Morley and REM mediated with the 2010 lawsuit parties McKelvey and Square in April 2013. The parties to that mediation agreed that that statements made and materials generated during the mediation would "not be discoverable or admissible as evidence or as an admission in any litigation." However, defendants now seek disclosure of Morley's communications with the mediator in defiance of that agreement.

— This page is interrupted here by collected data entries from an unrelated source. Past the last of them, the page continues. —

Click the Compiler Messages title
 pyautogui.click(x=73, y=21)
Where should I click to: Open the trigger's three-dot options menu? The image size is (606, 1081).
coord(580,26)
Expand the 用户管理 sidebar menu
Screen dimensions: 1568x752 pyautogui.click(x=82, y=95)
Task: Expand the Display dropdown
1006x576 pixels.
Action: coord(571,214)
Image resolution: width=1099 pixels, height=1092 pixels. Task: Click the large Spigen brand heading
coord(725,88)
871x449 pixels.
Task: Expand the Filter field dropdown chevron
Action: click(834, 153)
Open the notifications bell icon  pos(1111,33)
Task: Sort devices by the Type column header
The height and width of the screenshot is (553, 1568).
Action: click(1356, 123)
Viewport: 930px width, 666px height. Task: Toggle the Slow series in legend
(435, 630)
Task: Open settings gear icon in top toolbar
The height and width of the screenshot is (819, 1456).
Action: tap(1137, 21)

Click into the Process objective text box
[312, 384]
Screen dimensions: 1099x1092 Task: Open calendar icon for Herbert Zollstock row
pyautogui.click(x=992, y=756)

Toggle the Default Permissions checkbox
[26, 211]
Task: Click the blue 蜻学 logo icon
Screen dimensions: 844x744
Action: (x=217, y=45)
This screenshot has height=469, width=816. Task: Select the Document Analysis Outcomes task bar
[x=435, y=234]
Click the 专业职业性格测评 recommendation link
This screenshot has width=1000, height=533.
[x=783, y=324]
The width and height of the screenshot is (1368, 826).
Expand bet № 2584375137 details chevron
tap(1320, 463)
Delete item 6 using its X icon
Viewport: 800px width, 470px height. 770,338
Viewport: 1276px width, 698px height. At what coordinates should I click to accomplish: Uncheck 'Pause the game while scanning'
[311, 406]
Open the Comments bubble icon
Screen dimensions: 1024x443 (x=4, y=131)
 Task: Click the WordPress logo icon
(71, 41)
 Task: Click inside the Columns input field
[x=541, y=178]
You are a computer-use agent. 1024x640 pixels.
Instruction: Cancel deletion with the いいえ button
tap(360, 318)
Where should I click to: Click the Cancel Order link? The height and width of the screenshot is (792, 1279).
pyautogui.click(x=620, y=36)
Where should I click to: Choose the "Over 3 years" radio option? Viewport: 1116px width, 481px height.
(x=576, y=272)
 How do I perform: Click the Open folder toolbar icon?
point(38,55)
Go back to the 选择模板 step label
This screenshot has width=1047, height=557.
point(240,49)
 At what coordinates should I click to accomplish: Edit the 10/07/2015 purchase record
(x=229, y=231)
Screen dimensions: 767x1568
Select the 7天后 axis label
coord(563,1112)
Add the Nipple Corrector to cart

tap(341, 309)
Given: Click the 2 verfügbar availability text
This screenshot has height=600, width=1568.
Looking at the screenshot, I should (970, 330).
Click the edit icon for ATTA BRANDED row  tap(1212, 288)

Morley testified at his deposition about discussions with his business partner, Bruce Baebler, regarding what they called the "Winklevoss gambit." The phrase "Winklevoss gambit" was used in privileged e-mails with Baebler and counsel. Defendants argue that that testimony is a waiver as to any privilege that may otherwise apply and is highly probative of the "fraud" defendants argued in that motion. This Court held in the memorandum and order on defendants' crime-fraud motion that "these facts simply do not support a `good faith belief' that Morley is now engaged in a fraudulent attempt to prove up a partnership or joint venture." (#258 at 9.) Morley has attempted to "snap back" the testimony pursuant to Paragraph 16.1 of the Protective Order entered in this case, which allows for a party to request the return or destruction of "inadvertently produced Discovery Material." (No. 4:14cv172, #59.) The parties dispute whether Morley may "snap back" this testimony under the terms of Protective Order. Although the parties appear to agree that the testimony revealed privileged information, the Court finds that, having reviewed the testimony, Morley's statements about the Winklevoss gambit revealed only that he and Baebler referred to the "Winklevoss gambit" in relation to Morley's research on a possible cause of action for unjust enrichment. The fact that Baebler and Morley referred to the Winklevoss gambit is a fact, not a communication to an attorney. The deposition testimony itself does not state that the fact was conveyed to an attorney, and, to the extent that it might be construed as such, the Court will not permit defendants to use such testimony as evidence.
Finally, plaintiffs seek an order protecting Morley from "further harassment" and forbidding Square from "pursuing any further discovery that attempts to pierce Dr. Morley's privilege and work product, and quash the . . . discovery requests that are designed for that purpose." (#226 at 34.) As this Court is granting the quashing of subpoenas to the extent they cover protected information, see Section II, supra, the motion is granted in part. However, the Court declines to enter a protective order addressing plaintiffs' other grievances at this time.